Page extract =>
Start of Block
# Rockets "expected" to show interest in Z. Randolph??



## OneBadLT123 (Oct 4, 2005)

hmmm

http://www.nydailynews.com/sports/b...f_jerry_sloan_if_dwight_ho.html#ixzz1DrHHXCBD



> SUMMER MOVE FOR RANDOLPH
> The Grizzlies have already spent significant money to re-sign Rudy Gay and Mike Conley Jr. Re-signing free-agent center Marc Gasol is a top priority, which means that free-agent-to-be Zach Randolph is going to be moving on this summer. Considering their financial plight, there's no way Memphis can afford to pay the ex-Knick and has already reached that decision, according to team sources.
> 
> *Randolph, who could have replaced the injured Yao Ming as an All-Star but lost out to Minnesota's Kevin Love, is expected to get interest from Cleveland and Houston.*


----------



## Basel (Mar 31, 2005)

Who would Houston offer?


----------



## Dre (Jun 20, 2003)
End of Block
Work request 1 => In the forum thread, rewrite the portion that opens with the words containing "## OneBadLT123 (Oct" and closes with "to team sources.", swapping "Memphis" for "the Grizzlies".
Work request 2 => According to the forum thread, which player did Randolph lose out to when he could have replaced the injured Yao Ming as an All-Star?
Work request 3 => Write the next part of the forum thread about Zach Randolph, picking up after its last line.

Recorded data =>
Start of Block
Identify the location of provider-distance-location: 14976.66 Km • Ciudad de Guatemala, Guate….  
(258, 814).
End of Block
Start of Block
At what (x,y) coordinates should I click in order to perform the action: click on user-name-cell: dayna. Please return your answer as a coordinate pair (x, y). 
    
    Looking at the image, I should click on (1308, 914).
End of Block
Reply 1 =>
## OneBadLT123 (Oct 4, 2005)

hmmm

http://www.nydailynews.com/sports/b...f_jerry_sloan_if_dwight_ho.html#ixzz1DrHHXCBD



> SUMMER MOVE FOR RANDOLPH
> The Grizzlies have already spent significant money to re-sign Rudy Gay and Mike Conley Jr. Re-signing free-agent center Marc Gasol is a top priority, which means that free-agent-to-be Zach Randolph is going to be moving on this summer. Considering their financial plight, there's no way the Grizzlies can afford to pay the ex-Knick and has already reached that decision, according to team sources.

Reply 2 => Minnesota's Kevin Love

Reply 3 =>
Benjamin Franklin


----------



## Spaceman Spiff (Aug 2, 2006)

I'd rather go for Thabeet.


----------



## Dre (Jun 20, 2003)




----------



## Dissonance (Jul 21, 2004)

:yep: Spaceman's been watching KVBL Thabeet. Superstar defender.


----------



## OneBadLT123 (Oct 4, 2005)

Basel said:


> Who would Houston offer?


Honestly I have no idea what the Rockets could offer Memphis that would benefit them. I am not sure exactly what they need or how much cap relief (if any) they need too.


----------



## Spaceman Spiff (Aug 2, 2006)

Sounds ridiculous until you see the interior defense. Zach won't give us anything Scola can't already.


----------



## hroz (Mar 4, 2006)

I think Brooks and Scola are our best trading block here.

This doesnt stop the fact we have no centre though.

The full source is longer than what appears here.